The filtered datatype gets created from data.all.raw which works fine with any lapply below. The weird thing is that I can't find out how do the two differ...

data.selectedFeatures <- sapply(data.train.raw, FUN = sf.getGoodFeaturesVector, treshold = 5)

data.train.filtered <- lapply(seq(1, 8), FUN = function(i) sf.filterFeatures(data.train.raw[[i]], data.selectedFeatures[[i]]))

st.testFeature <- function(featureVector, treshold) {
  if(!is.numeric(featureVector)) {return(T)}

  numberOfNonZero <- sum(featureVector > 0)
  numberOfZero <- length(featureVector) - numberOfNonZero

  return(min(numberOfNonZero, numberOfZero) >= treshold)
}

sf.getGoodFeaturesVector <- function(data, treshold) {

  selectedFeatures <- sapply(data, FUN = st.testFeature, treshold <- treshold)
  whitelistedFeatures <- names(data) %in% c("id", "tp")

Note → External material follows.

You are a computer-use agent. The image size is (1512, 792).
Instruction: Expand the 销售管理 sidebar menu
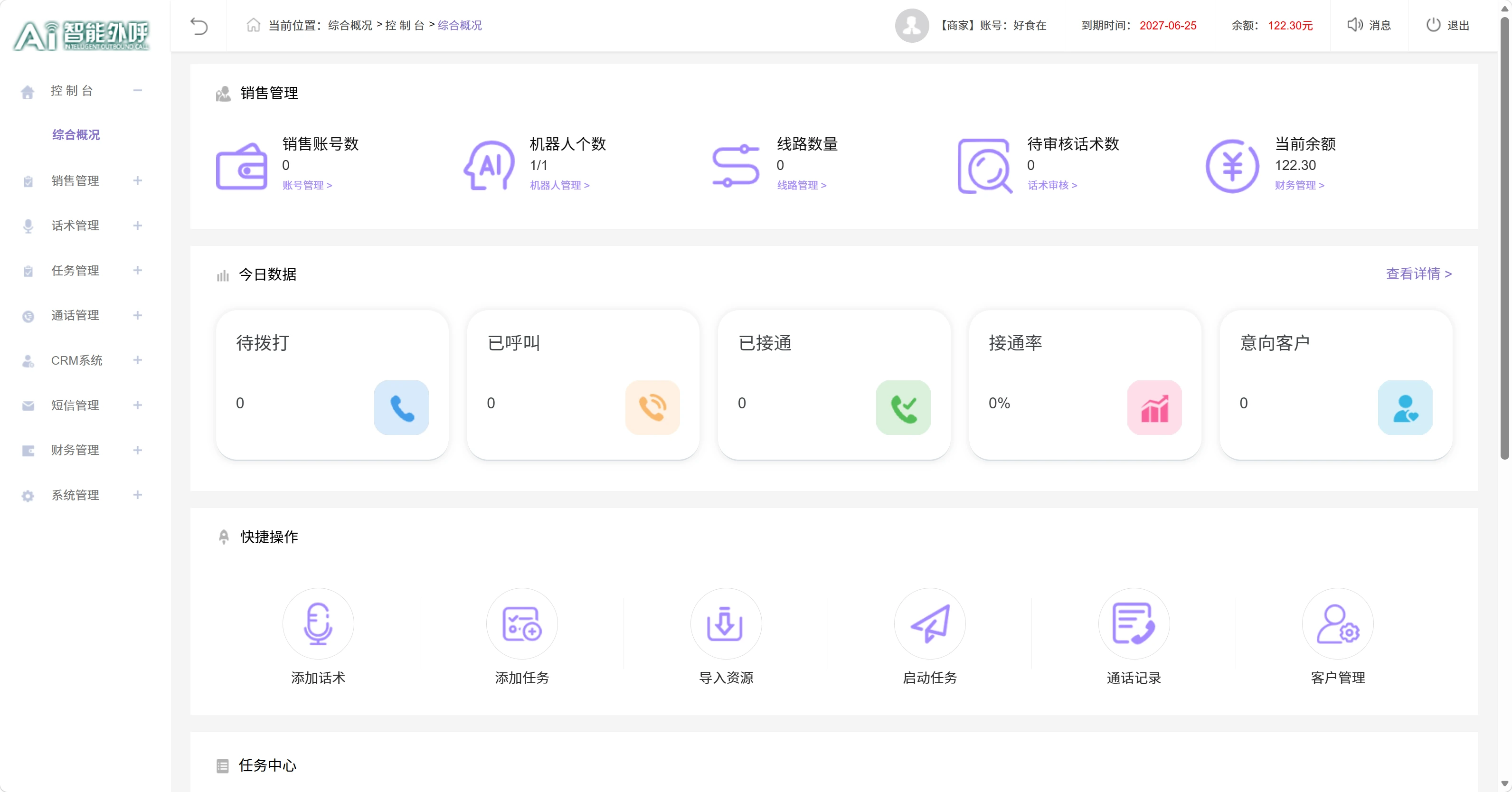pyautogui.click(x=137, y=180)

  return(selectedFeatures | whitelistedFeatures)

}

sf.filterFeatures <- function(data, selectedFeatures) {
  return(data[, selectedFeatures])
}

Any idea what am I doing wrong when manipulating the data that causes subsequent lapply to not to work?

Original post:

I have a list of datasets called data.train.filtered and want to get a list of models (for predicting a feature called tp) trained by rplot on them. The easiest solution I could think of was using lapply but it doesn't work for some reason.

lapply(data.train.filtered, function(dta) rpart(tp ~ ., data = dta))

Error in terms.formula(formula, data = data) : 
  '.' in formula and no 'data' argument 

The problem is probably not in the data as using it just for one (any) dataset works fine:

rpart(tp ~ ., data = data.train.filtered[[1]])

Even though accessing just one dataset via index works fine (as shown above) using lapply trough indexes fails just the same way the first example did.

lapply(1:8, function(i) rpart(tp ~ ., data = data.train.filtered[[i]])) 

Error in terms.formula(formula, data = data) : 
  '.' in formula and no 'data' argument 

The traceback for the index version is following:

10 terms.formula(formula, data = data) 
9 terms(formula, data = data) 
8 model.frame.default(formula = tp ~ ., data = data.train.filtered[[i]], 
    na.action = function (x) 
    {
        Terms <- attr(x, "terms") ... 
7 stats::model.frame(formula = tp ~ ., data = data.train.filtered[[i]], 
    na.action = function (x) 
    {
        Terms <- attr(x, "terms") ... 
6 eval(expr, envir, enclos) 
5 eval(expr, p) 
4 eval.parent(temp) 
3 rpart(tp ~ ., data = data.train.filtered[[i]]) 
2 FUN(X[[i]], ...) 
1 lapply(1:8, function(i) rpart(tp ~ ., data = data.train.filtered[[i]])) 

I'm quite sure I'm missing something extremely trivial here but being quite new to R I just can't find the problem.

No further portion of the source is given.